I am saying that conversion back to RUB (actually something you can use to pay for gas/food/rent) is still going to be problematic. Meaning that you're supposed to pay tax and if amount of money is somewhat significant, you might get your bank account auto-blocked.
LocalBitcoins is blocked, but there are still analogues (not with greatest rate, but anyway).
Russia <-> Crypto relationship is complicated and recently Central Bank proposed additional restrictions, but its not approved yet.
> I am saying that conversion back to RUB (actually something you can use to pay for gas/food/rent) is still going to be problematic.
I suspect - but absent evidence this is speculation - that you can probably pay with gold and 'hard' currency easily right now in Russia, this was the case before the iron curtain fell (illegal, of course) and I don't see why it would be any different today. People hate being paid in a currency that loses double digit percentages of value overnight.
Well, a google search for "localbitcoin arrests" has about 317,000 results.

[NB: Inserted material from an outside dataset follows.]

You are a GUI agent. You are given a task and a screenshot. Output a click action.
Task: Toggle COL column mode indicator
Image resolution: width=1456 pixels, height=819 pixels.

Also, if you want to arrange buying bitcoin (with rubles) in person with a stranger on the internet, and arrange physical meetup in some secluded spot in Moscow, then getting arrested might not be your only worry.
With a vast graph containing every wallet and exchange you ever traded with. The onramps to crypto are becoming more and more monitored by law enforcement agencies to the point that remaining pseudonymous is beyond all but the most paranoid.
It doesn't matter how you exchange ownership. You still need to obey the law.
Have you tried taking more than 10k € across an airport?
And just because you normally can't move money to north Korea, if you do this with P2P you are equally breaking the law. Same for Iran and Venezuela I believe
LocalBitcoins is blocked, but there are still analogues (not with greatest rate, but anyway).
Russia <-> Crypto relationship is complicated and recently Central Bank proposed additional restrictions, but its not approved yet.